SEC seeks to regulate decentralised finance
DeFi projects may need to have licences
Activities related to decentralised finance (DeFi) projects which involve digital coin issuance may require a licence from the regulator in the near future, the Securities and Exchange Commission (SEC) announced.
The statement was released on Sunday afternoon after a DeFi farming platform named Tuktuk Finance debuted on Bitkub Chain in the morning. The price of TUK token, the native token of Tuktuk Finance, soared to several hundred US dollars and then collapsed to $1 within just a few minutes.
It is the first official announcement on DeFi from the SEC. Earlier, it was not clear which regulators would have oversight over DeFi transactions in the country.
DeFi has been a challenge for regulators around the world as there are many emerging financial technologies related to DeFi such as popular blockchain-based decentralised financial services, both lending and borrowing, which use smart contracts instead of traditional financial intermediaries, decentralised securities exchanges, asset management, as well as the issuance of digital tokens.
"The issuance of digital tokens must be authorised and overseen by the Securities and Exchange Commission and the issuer is required to disclose information and offer the coins through the token portals licensed under the Digital Asset Decree," the SEC said.
The business operator should consider the regulations before proceeding while traders should study the technical and security aspects of DeFi farming before getting involved.

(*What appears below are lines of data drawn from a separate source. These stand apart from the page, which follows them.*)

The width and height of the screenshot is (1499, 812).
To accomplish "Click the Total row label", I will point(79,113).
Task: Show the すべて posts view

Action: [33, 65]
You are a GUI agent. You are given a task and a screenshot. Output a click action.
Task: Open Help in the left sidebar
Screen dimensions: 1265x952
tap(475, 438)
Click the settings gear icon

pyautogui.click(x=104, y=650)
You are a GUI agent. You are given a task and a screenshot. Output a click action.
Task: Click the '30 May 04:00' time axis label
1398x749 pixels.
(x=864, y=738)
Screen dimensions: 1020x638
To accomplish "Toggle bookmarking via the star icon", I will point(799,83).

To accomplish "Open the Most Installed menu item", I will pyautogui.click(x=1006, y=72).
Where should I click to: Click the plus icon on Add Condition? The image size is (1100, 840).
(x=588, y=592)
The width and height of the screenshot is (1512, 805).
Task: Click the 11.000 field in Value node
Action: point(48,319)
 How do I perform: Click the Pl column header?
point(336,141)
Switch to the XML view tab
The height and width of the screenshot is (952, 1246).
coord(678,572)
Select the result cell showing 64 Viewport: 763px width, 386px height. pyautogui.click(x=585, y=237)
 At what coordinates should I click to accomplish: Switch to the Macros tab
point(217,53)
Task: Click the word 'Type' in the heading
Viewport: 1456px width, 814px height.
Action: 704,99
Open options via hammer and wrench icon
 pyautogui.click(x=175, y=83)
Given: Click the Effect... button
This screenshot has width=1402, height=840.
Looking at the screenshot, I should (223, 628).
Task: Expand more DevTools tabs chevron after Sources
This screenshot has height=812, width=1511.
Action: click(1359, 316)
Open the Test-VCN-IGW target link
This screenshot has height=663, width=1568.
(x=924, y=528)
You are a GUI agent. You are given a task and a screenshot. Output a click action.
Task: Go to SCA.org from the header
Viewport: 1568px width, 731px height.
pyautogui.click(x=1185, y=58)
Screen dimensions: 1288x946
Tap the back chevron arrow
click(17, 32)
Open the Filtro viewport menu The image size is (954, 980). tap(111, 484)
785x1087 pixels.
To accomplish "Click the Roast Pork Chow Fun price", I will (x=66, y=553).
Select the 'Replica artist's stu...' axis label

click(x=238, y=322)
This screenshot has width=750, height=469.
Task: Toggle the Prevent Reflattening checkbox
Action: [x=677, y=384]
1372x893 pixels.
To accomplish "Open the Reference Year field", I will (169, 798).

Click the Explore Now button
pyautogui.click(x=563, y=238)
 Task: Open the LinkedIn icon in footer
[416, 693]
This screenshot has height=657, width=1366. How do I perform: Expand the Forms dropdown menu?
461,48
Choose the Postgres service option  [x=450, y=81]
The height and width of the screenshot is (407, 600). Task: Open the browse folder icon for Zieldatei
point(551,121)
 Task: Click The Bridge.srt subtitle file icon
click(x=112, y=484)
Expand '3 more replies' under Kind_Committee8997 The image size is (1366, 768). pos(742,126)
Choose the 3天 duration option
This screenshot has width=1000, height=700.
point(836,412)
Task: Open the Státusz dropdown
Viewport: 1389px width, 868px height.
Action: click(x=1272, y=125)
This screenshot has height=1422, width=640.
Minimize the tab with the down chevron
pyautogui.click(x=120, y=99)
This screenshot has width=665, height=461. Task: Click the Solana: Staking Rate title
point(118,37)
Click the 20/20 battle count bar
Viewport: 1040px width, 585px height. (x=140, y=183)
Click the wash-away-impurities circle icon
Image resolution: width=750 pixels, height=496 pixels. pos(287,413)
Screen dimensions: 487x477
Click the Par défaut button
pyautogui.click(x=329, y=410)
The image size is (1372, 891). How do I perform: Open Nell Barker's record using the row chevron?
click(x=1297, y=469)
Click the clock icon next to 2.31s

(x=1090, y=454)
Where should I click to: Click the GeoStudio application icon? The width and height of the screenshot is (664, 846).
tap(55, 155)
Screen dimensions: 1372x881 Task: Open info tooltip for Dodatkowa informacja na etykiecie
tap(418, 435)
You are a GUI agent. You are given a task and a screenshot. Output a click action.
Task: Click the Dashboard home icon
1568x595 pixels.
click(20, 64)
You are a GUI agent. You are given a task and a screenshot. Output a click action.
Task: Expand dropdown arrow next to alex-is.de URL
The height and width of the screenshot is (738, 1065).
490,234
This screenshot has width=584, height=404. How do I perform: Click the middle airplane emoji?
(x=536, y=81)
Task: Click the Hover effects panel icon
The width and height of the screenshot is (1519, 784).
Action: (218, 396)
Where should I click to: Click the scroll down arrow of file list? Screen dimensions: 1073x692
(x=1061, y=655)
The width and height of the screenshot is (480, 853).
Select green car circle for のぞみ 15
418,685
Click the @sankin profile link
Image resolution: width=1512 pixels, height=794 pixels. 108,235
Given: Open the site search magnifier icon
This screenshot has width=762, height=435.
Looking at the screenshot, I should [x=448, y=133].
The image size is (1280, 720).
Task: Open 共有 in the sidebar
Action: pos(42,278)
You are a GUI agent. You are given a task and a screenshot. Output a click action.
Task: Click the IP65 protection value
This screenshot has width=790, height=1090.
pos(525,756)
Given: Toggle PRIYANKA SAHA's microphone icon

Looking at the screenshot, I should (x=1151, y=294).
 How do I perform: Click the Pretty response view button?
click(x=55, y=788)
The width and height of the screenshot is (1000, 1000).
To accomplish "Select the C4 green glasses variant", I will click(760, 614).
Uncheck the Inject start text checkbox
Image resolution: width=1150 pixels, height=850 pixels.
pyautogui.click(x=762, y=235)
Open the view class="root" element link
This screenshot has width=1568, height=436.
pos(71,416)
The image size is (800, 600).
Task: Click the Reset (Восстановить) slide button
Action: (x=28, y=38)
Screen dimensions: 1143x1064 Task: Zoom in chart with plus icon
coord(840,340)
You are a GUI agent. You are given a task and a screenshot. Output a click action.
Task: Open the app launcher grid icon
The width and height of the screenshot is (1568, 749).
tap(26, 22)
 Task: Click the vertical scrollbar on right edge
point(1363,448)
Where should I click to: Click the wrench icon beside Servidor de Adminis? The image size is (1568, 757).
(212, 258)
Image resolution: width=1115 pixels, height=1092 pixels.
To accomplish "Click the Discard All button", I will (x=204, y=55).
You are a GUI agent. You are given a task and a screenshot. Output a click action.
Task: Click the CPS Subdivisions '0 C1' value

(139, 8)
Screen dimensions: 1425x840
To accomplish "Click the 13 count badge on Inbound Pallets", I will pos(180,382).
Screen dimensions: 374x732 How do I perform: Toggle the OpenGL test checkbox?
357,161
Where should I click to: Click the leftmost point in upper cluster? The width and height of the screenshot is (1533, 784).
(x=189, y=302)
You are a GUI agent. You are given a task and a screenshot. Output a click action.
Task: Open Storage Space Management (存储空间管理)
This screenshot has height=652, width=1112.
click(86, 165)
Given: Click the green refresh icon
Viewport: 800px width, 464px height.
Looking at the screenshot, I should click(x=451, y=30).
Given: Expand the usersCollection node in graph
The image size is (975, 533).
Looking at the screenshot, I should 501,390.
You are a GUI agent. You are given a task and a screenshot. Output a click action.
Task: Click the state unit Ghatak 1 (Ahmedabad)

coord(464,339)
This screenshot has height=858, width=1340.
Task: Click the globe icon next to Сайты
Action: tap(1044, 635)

Dome Charoenyost, founder of Tokenine the developer of MVP Coin Project, said the warning is the right thing to do as the law gives the SEC the authority to regulate coin issuance and supervise licensed intermediaries.
"It has become clearer that some types of DeFi are under-regulated, and we could see the SEC-regulated DeFi platforms in the future," said Mr Dome.
However, the regulations might not be able to fully protect traders because most DeFi transactions are not operated by Thai firms. The majority of Thai DeFi developers also remain anonymous.
Niran Pravithana, co-founder and CEO of Ava Advisor, said the announcement is reasonable as there are many fraudulent tokens issued for sale online with retail traders flocking hoping to catch some gains.
"These criminals can hide in messenger application Telegram and manipulate the token prices and these illegal activities can easily go undetected by the authorities," said Mr Niran.
He said it would be better if the regulator opens a safe space for businesses with a quick approval process to allow them to learn by trial and error with their projects to avoid the loss of opportunities.
Mr Niran also noted that there still remain some questions regarding how to define what can be considered an initial coin offering (ICO) through decentralised platforms or digital exchanges.
Akaradet Diawpanich, CEO of Merkle Capital and chairman of Cryptomind Group Holdings, suggested three keys factors for traders to consider before putting the money to DeFi farming. First Total value locked (TVL) of the DeFi should be up from US$100 million. As well, the operating period should be long enough and audited in a way that will help verify the coding of computer programs and filter out the coding risks that could cause what is known in crypto jargon as a "rug pull", and in English as fraud.
He said some traders place large amounts of principal to farm stablecoins in hopes of high returns without considering the principal risk, believing the price of stablecoins does not fluctuate. Such a belief is not quite correct.
"Indeed, there is a risk that the principal could be lost from several factors such as the security risks including cyberattacks and malicious scams due to inadequate cybersecurity or technical glitches," Mr Akaradet said.
He said traders should find additional information, check search engines and other sources about the creditability of the platform, its development team, or the venture capital company claimed to be an investor.